- _Page extract_:
Conditioning both on the field type and the position within the field allows the model to encode field-specific regularities, e.g., a number token in a date field is likely followed by a month token; knowing that the number is the first token in the date field makes this even more likely.

The (field, position) description scheme of the table does not allow to express that a token terminates a field which can be useful to capture field transitions. For biographies, the last token of the name field is often followed by an introduction of the birth date like ‘(’ or ‘was born’. We hence extend our descriptor to a triplet that includes the position of the

token counted from the end of the field:

$$z_w = \{(f_i, p_i^+, p_i^-)\}_{i=1}^m, \quad (5)$$

where our example becomes:

$$z_{\text{linguistics}} = \{(\text{fields}, 8, 4); (\text{known for}, 4, 13)\}.$$

We extend Equation 2 to use the above information as additional conditioning context when generating a sentence  $s$ :

$$P(s|z) = \prod_{t=1}^T P(w_t|c_t, z_{c_t}), \quad (6)$$

where  $z_{c_t} = z_{w_{t-(n-1)}}, \dots, z_{w_{t-1}}$  are referred to as the local conditioning variables since they describe the local context (previous word) relations with the table.

**Global conditioning** refers to information from all tokens and fields of the table, regardless whether they appear in the previous generated words or not. The set of fields available in a table often impacts the structure of the generation. For biographies, the fields used to describe a politician are different from the ones for an actor or an athlete. We introduce global conditioning on the available fields  $g_f$  as

$$P(s|z, g_f) = \prod_{t=1}^T P(w_t|c_t, z_{c_t}, g_f). \quad (7)$$

Similarly, global conditioning  $g_w$  on the availablewords occurring in the table is introduced:

$$P(s|z, g_f, g_w) = \prod_{t=1}^T P(w_t|c_t, z_{c_t}, g_f, g_w). \quad (8)$$

Tokens provide information complementary to fields. For example, it may be hard to distinguish a basketball player from a hockey player by looking only at the field names, e.g. teams, league, position, weight and height, etc. However the actual field tokens such as team names, league name, player’s position can help the model to give a better prediction. Here,  $g_f \in \{0, 1\}^{\mathcal{F}}$  and  $g_w \in \{0, 1\}^{\mathcal{W}}$  are binary indicators over fixed field and word vocabularies.

Figure 2 illustrates the model with a schematic example. For predicting the next word  $w_t$  after a given context  $c_t$ , the language model is conditioned on sets of triplets for each word occurring in the table  $z_{c_t}$ , along with all fields and words from this table.

- _Supplied data_:
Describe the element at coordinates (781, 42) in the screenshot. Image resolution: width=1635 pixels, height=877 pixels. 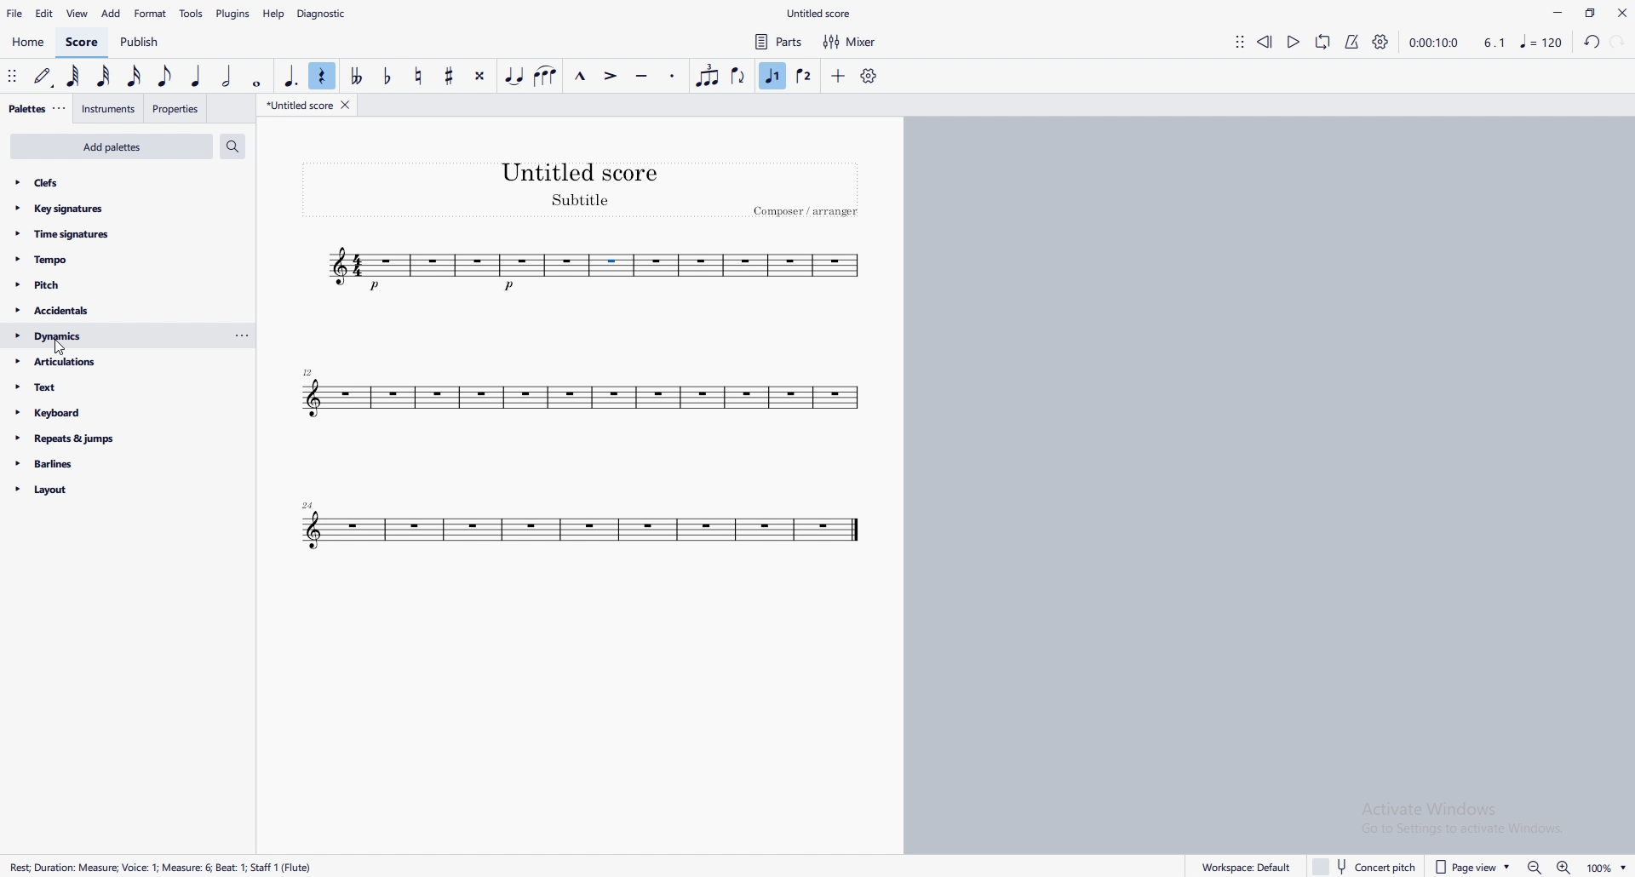
I see `parts` at that location.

- _Written task_: Pick up the passage on conditioning a language model on tables and continue it from its final sentence. The data shown here has no connection to the passage on conditioning a language model on tables.

- _Reply_:
### 3.3 Copy actions

So far we extended the model conditioning with features derived from the fact table. We now turn to using table information when scoring output words. In particular, sentences which express facts from a given table often copy words from the table. We therefore extend our model to also score special field tokens such as `name_1` or `name_2` which are subsequently added to the score of the corresponding words from the field value.

Our model reads a table and defines an output domain  $\mathcal{W} \cup \mathcal{Q}$ .  $\mathcal{Q}$  defines all tokens in the table, which might include out of vocabulary words ( $\notin \mathcal{W}$ ). For instance *Park-Rhodes* in Figure 1 is not in  $\mathcal{W}$ . However, *Park-Rhodes* will be included in  $\mathcal{Q}$  as `name_2` (since it is the second token of the name field) which allows our model to generate it. This mechanism is inspired by recent work on attention based word copying for neural machine translation (Luong et al., 2015) as well as delexicalization for neural dialog systems (Wen et al., 2015). It also builds upon older work such as class-based language models for dialog systems (Oh and Rudnicky, 2000).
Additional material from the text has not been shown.